# Start of Material provided

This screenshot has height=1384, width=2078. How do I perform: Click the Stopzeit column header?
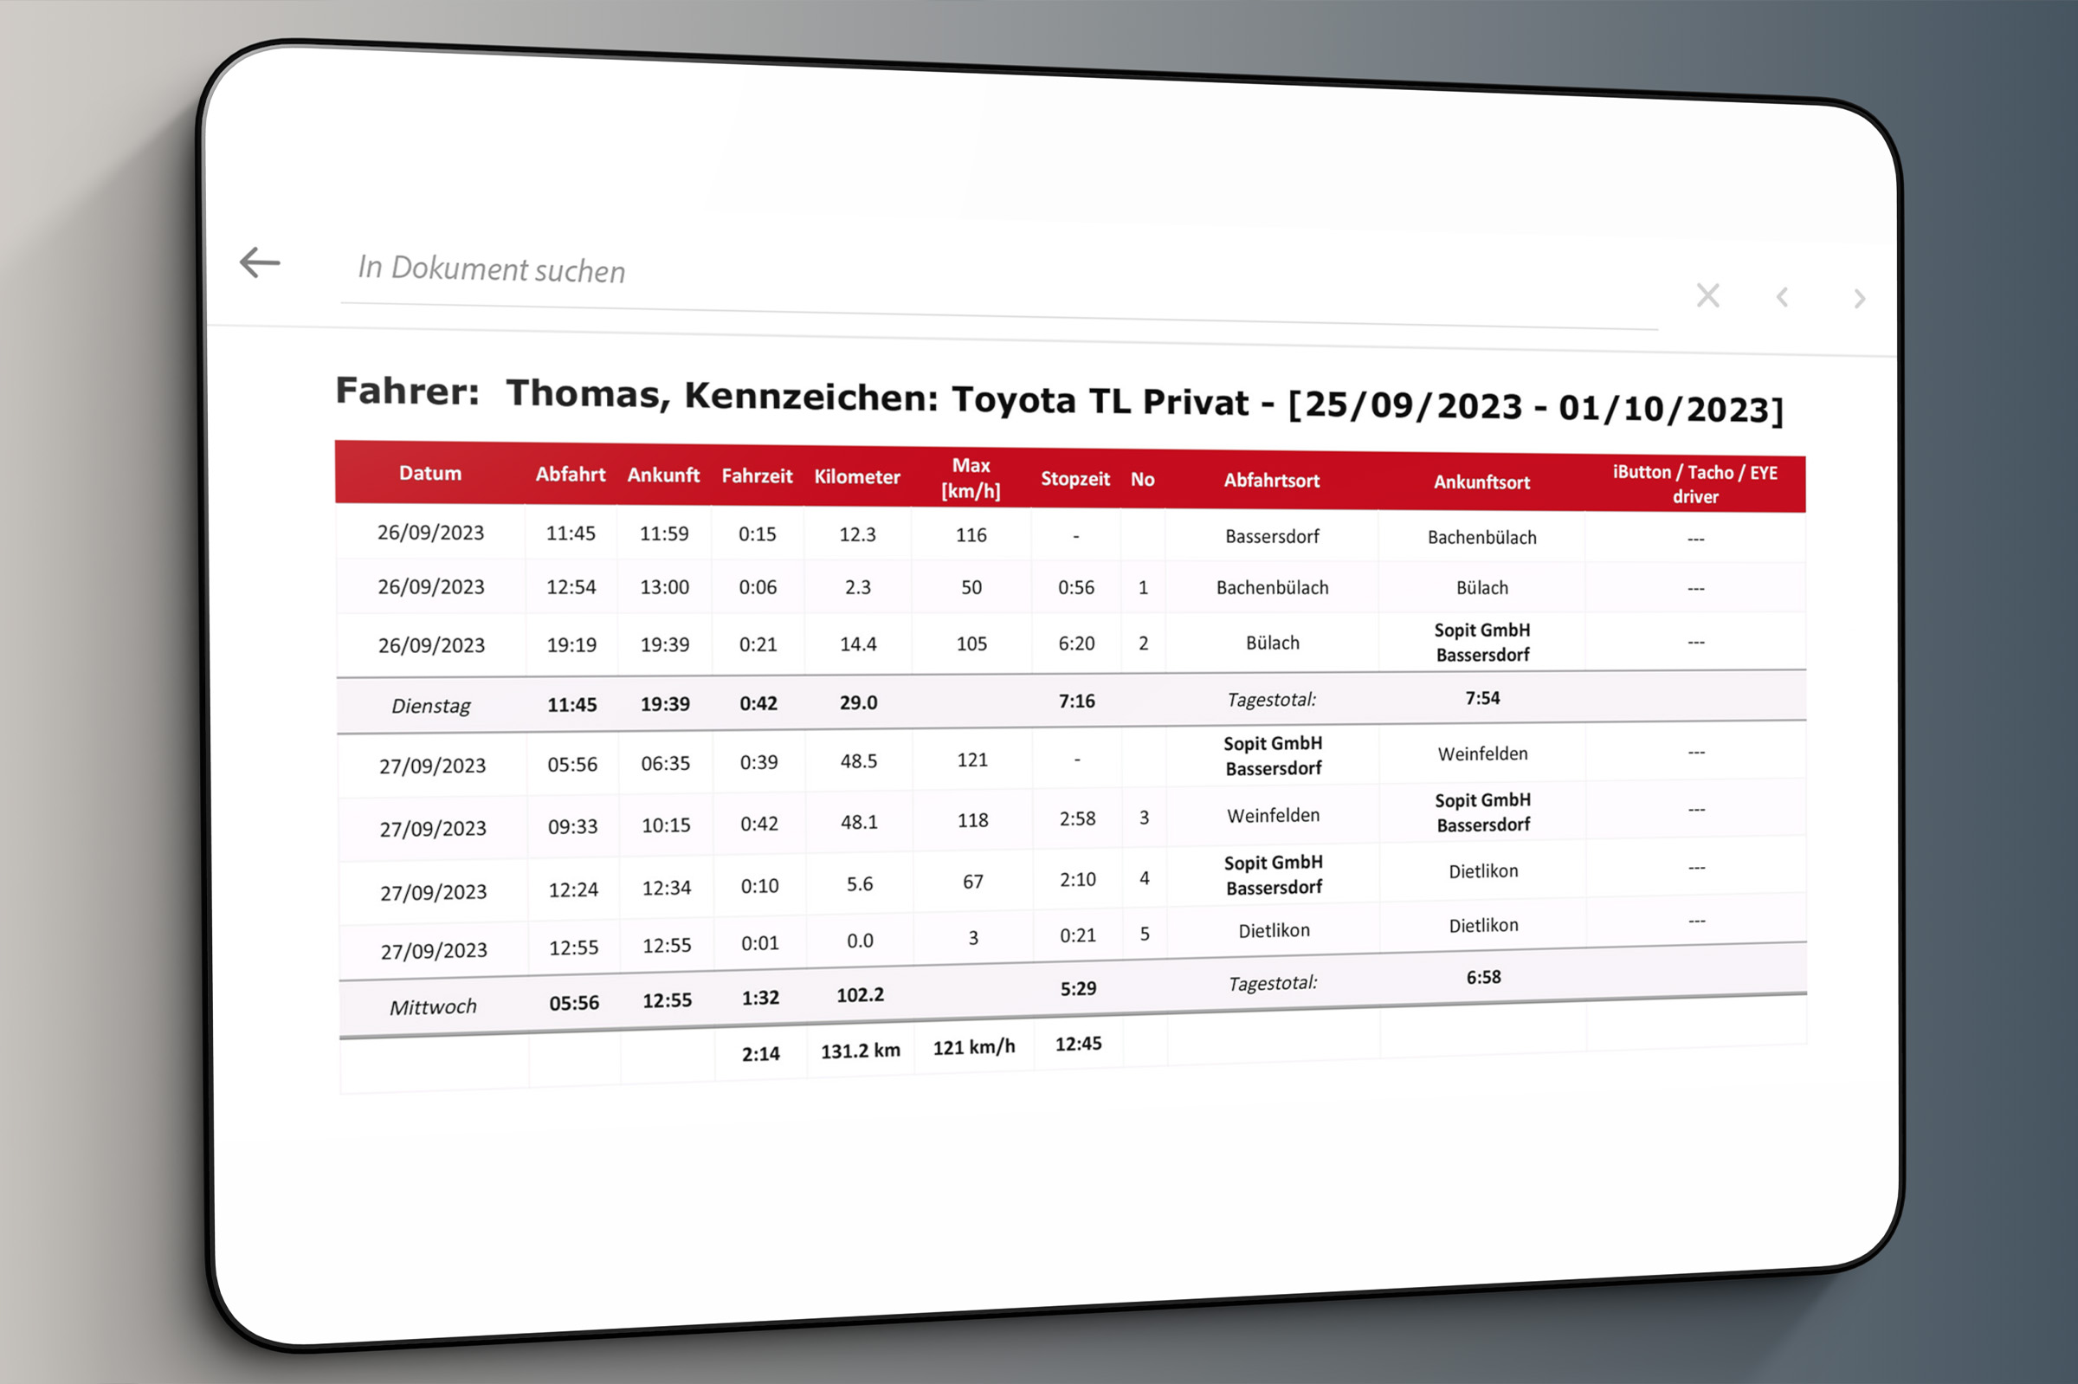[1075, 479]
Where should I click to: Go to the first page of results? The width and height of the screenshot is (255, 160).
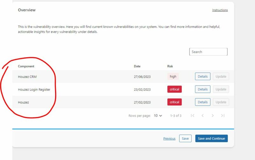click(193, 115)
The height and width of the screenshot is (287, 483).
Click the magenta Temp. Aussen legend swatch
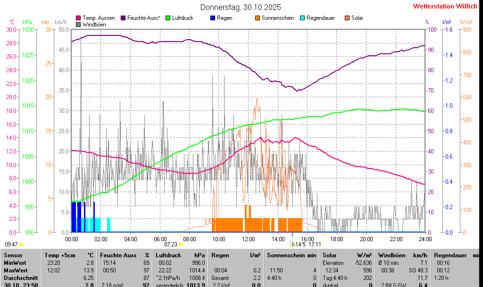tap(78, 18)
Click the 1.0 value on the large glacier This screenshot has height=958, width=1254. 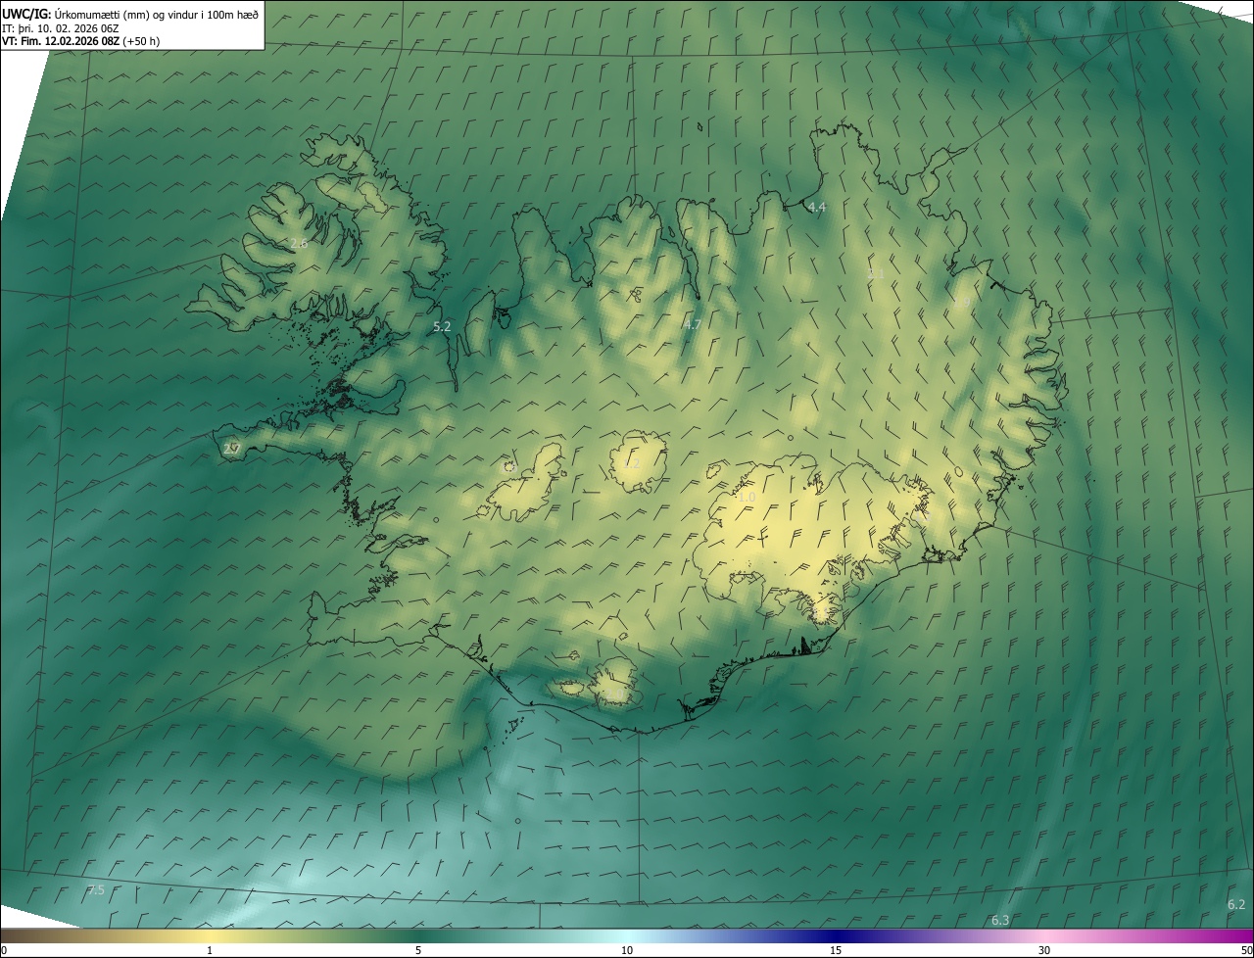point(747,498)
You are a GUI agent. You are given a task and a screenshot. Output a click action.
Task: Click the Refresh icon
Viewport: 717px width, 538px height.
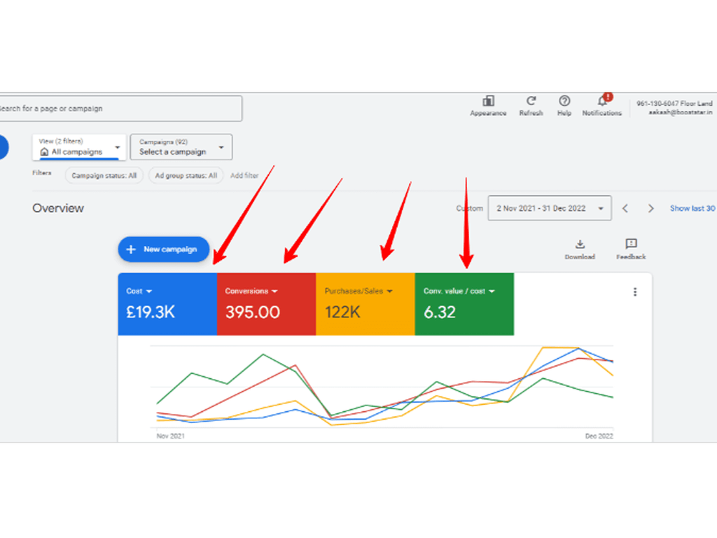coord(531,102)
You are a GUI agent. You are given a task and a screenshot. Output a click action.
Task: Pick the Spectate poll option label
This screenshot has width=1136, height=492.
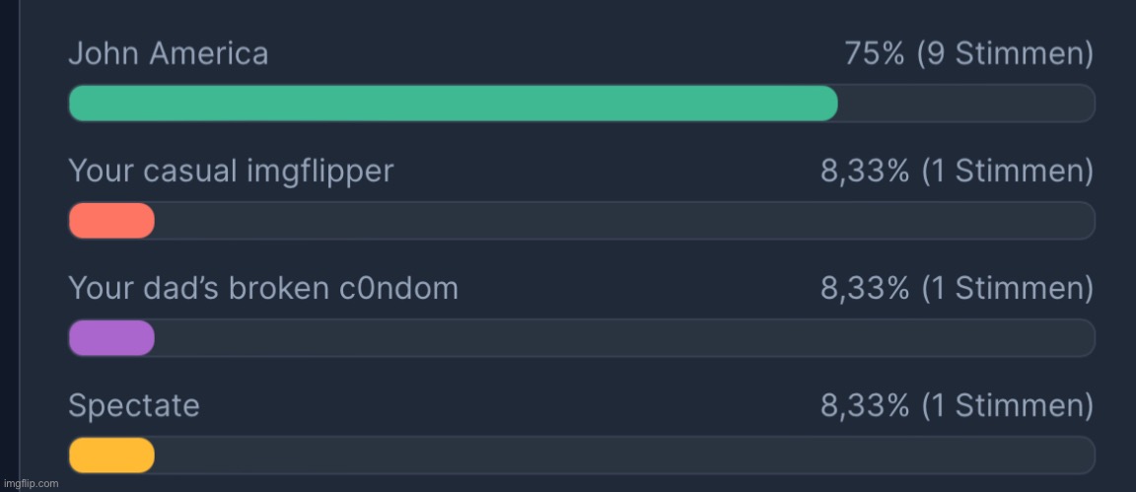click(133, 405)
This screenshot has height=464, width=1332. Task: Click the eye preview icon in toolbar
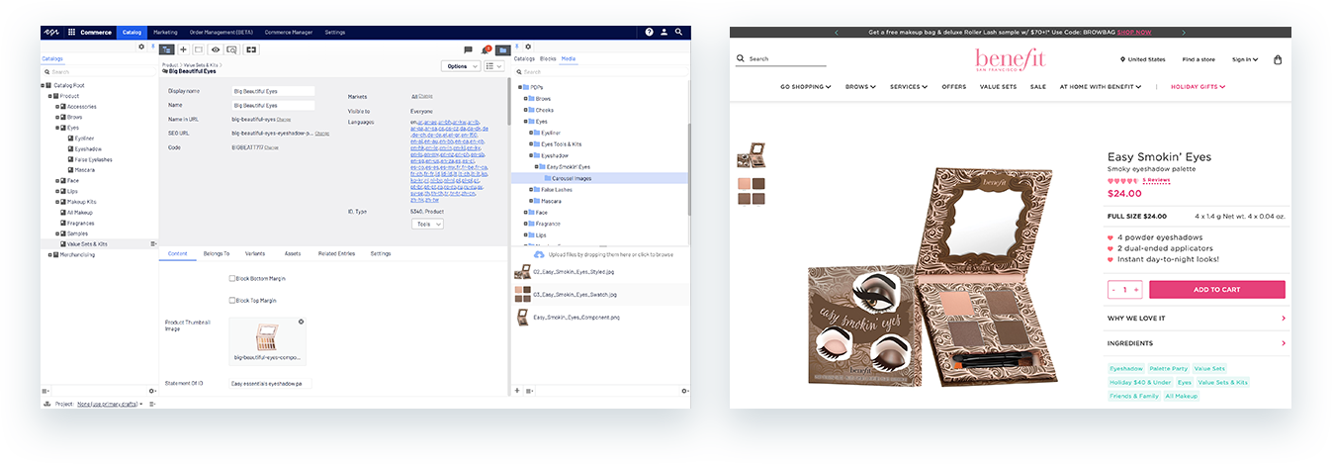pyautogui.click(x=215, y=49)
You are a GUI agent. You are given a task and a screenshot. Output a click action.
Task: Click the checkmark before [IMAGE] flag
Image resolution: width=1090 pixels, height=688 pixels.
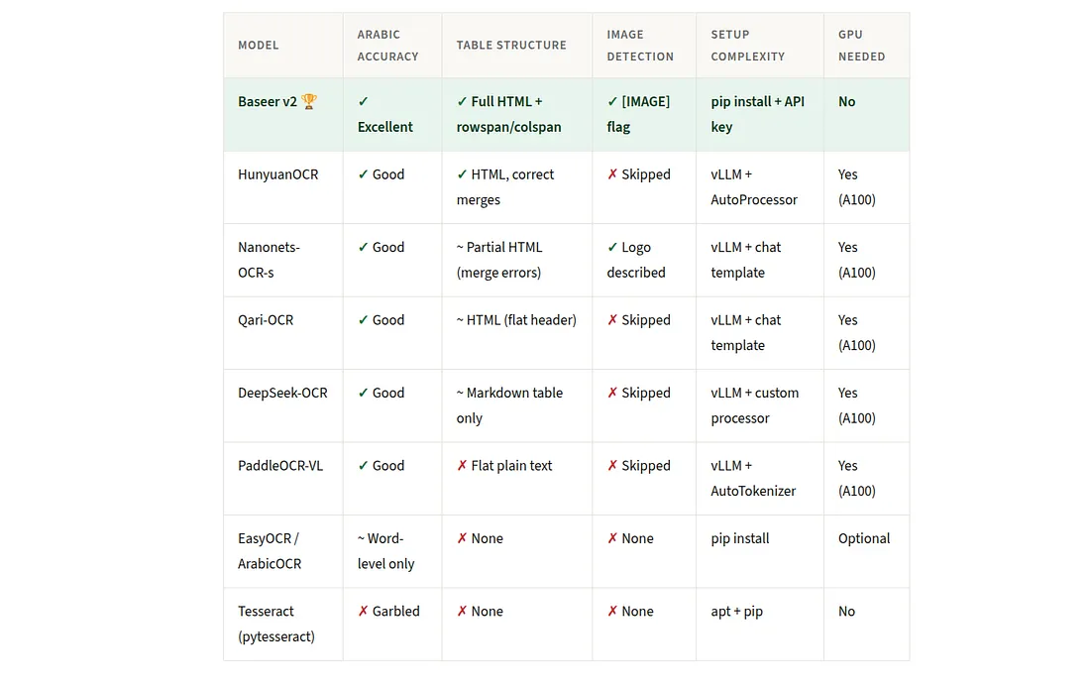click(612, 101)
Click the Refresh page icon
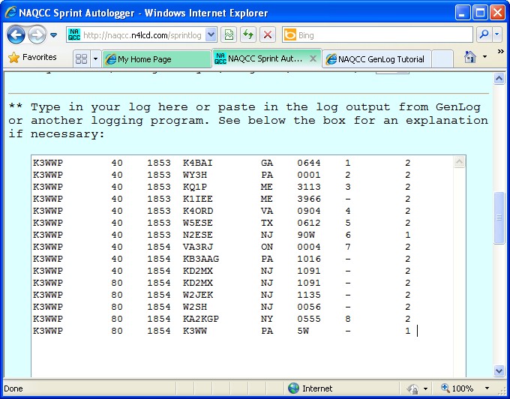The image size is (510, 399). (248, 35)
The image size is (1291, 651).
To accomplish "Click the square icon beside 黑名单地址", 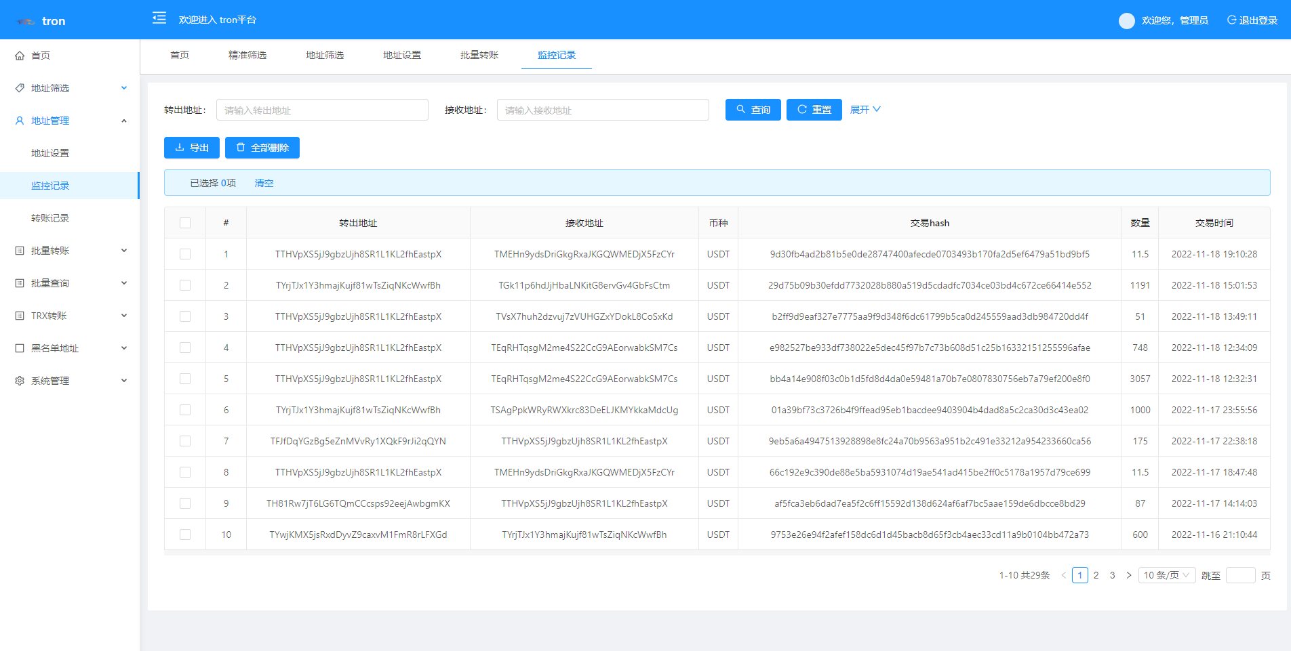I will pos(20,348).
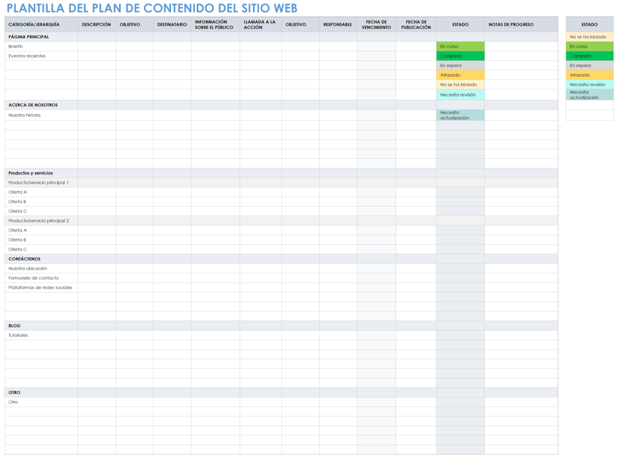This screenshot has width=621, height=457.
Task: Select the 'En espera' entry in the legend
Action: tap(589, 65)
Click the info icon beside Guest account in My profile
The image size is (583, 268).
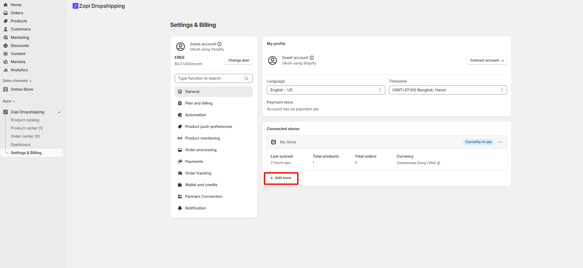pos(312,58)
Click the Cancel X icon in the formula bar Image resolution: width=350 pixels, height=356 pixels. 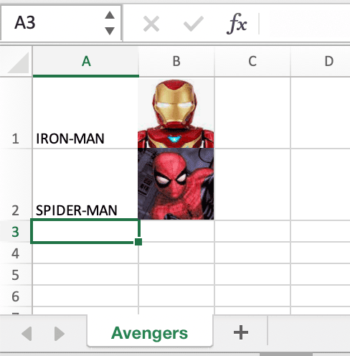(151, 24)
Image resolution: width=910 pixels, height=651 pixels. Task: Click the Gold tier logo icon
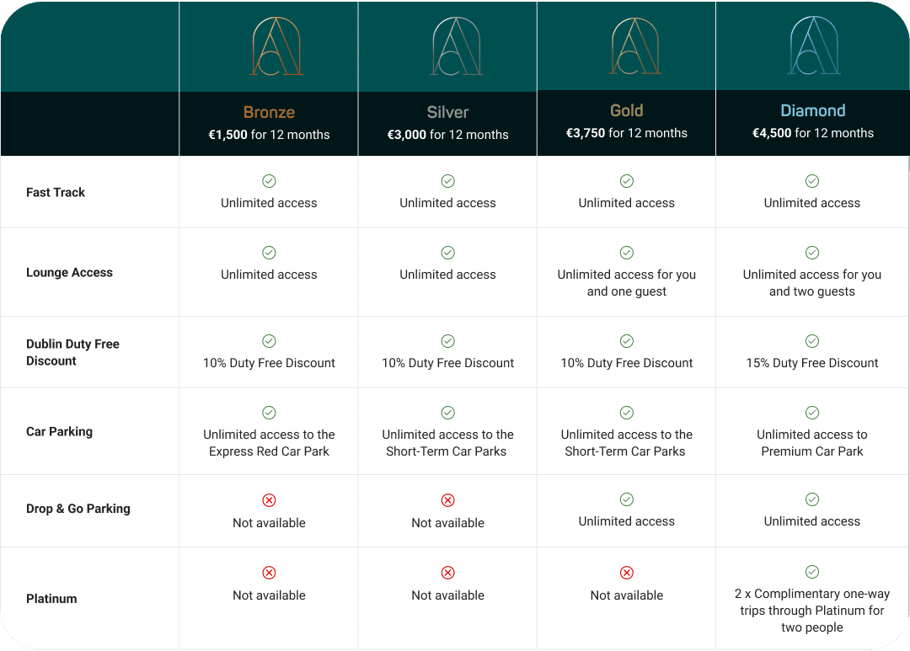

# End of Material provided

Given instruction: Gather every line of the entries above that contains the word "Refresh", and copy each one in full.

Solution to the exercise:
Task: Click the Refresh icon
Click the Refresh page icon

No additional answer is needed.